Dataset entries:
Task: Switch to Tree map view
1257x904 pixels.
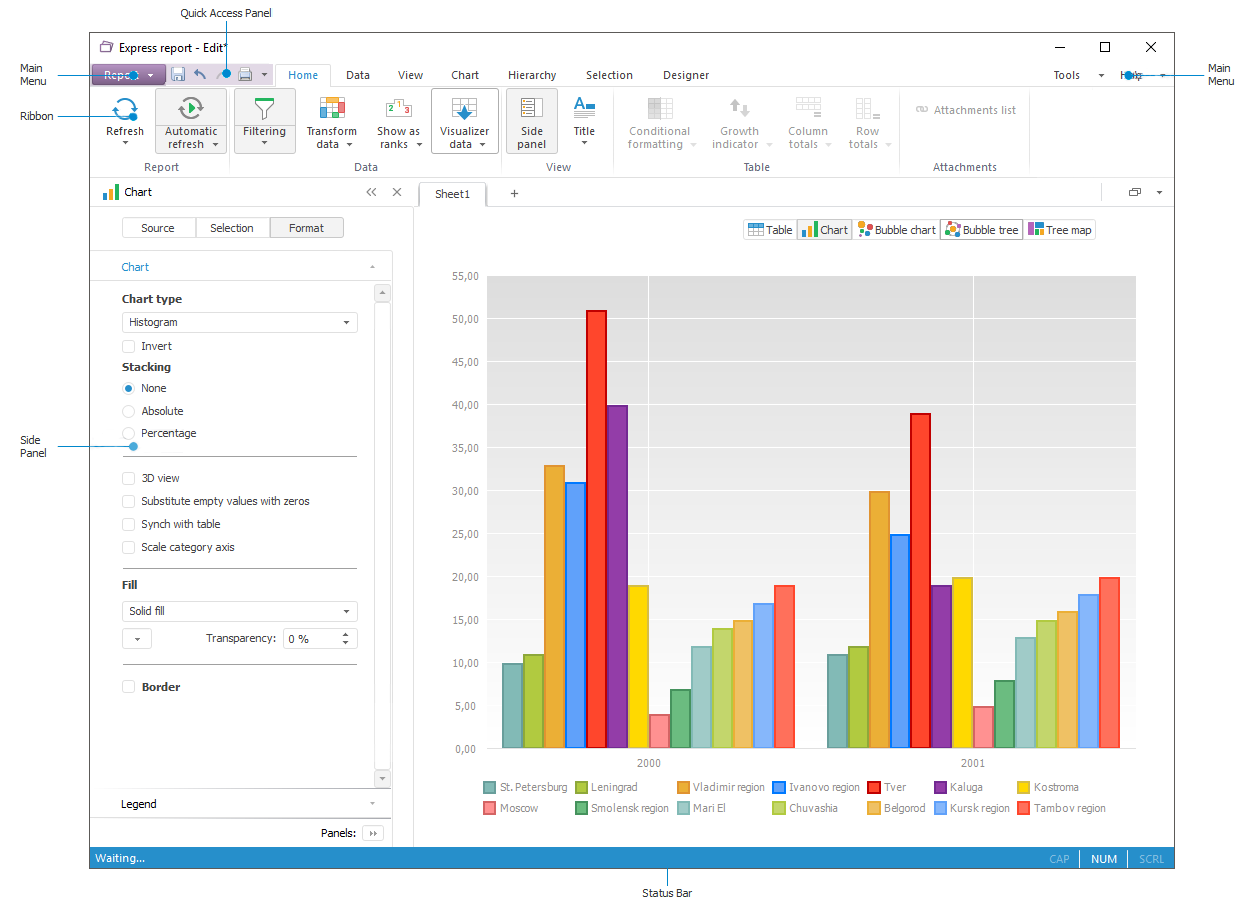Action: click(1059, 230)
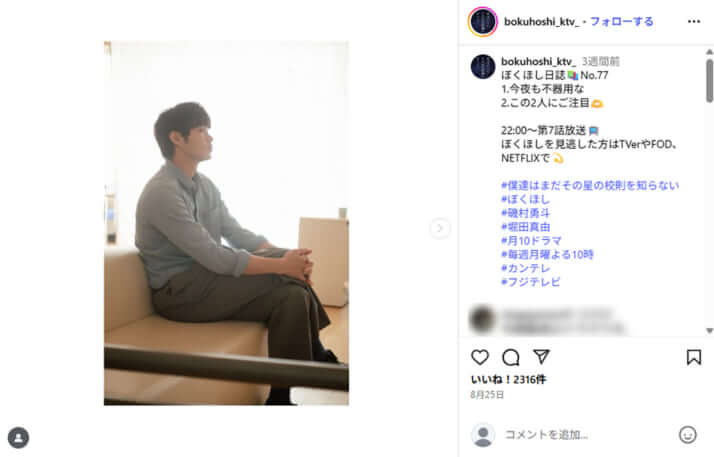Viewport: 714px width, 457px height.
Task: Open hashtag #月10ドラマ
Action: pyautogui.click(x=531, y=240)
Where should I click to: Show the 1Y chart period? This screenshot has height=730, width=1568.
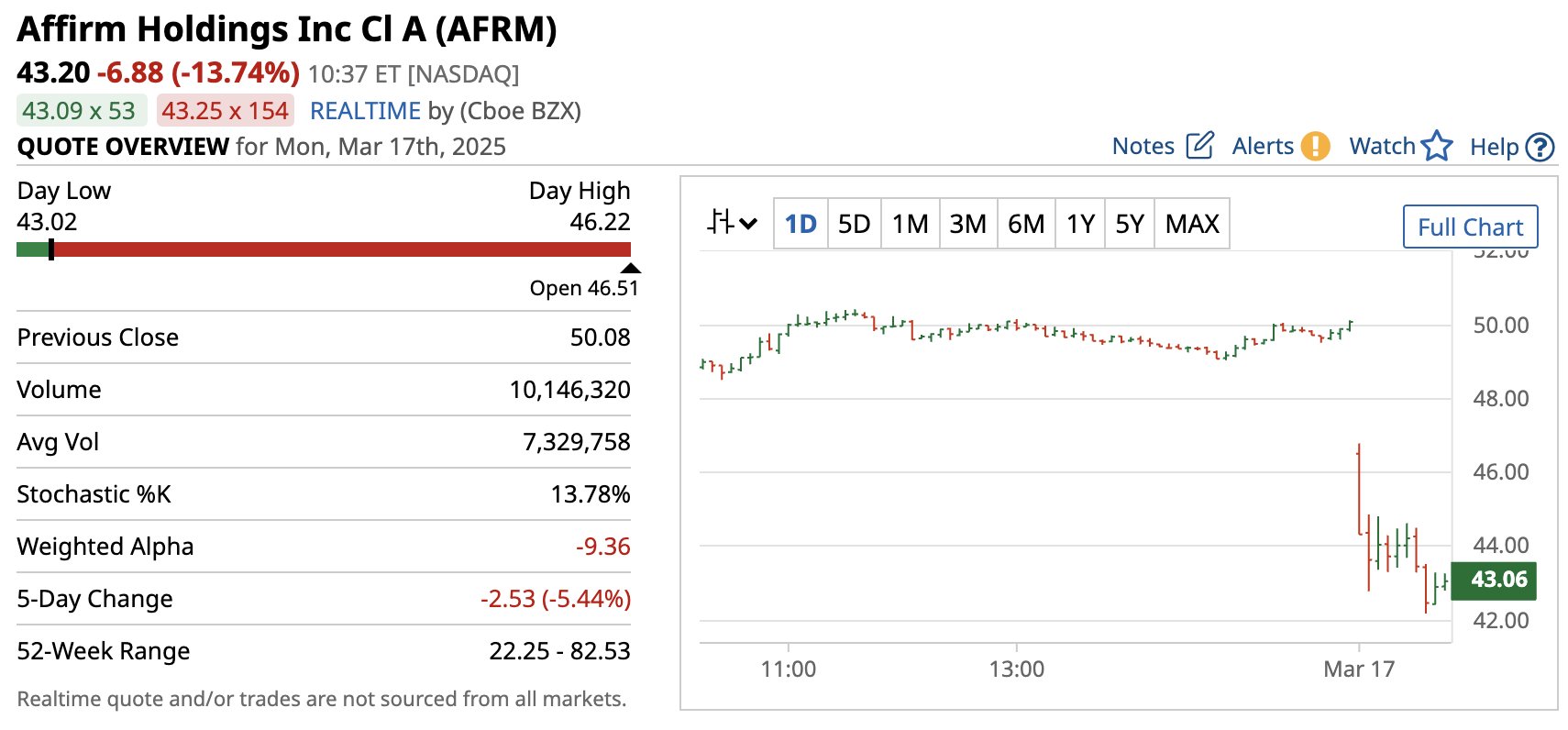pos(1080,224)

REQUIRED WORK:
Write down all the entries exactly, but not the pictures they hold.

THE ANSWER:
Task: Switch to Tree map view
1257x904 pixels.
Action: click(1059, 230)
Viewport: 714px width, 457px height.
Task: Open hashtag #月10ドラマ
Action: pyautogui.click(x=531, y=240)
Where should I click to: Show the 1Y chart period? This screenshot has height=730, width=1568.
pos(1080,224)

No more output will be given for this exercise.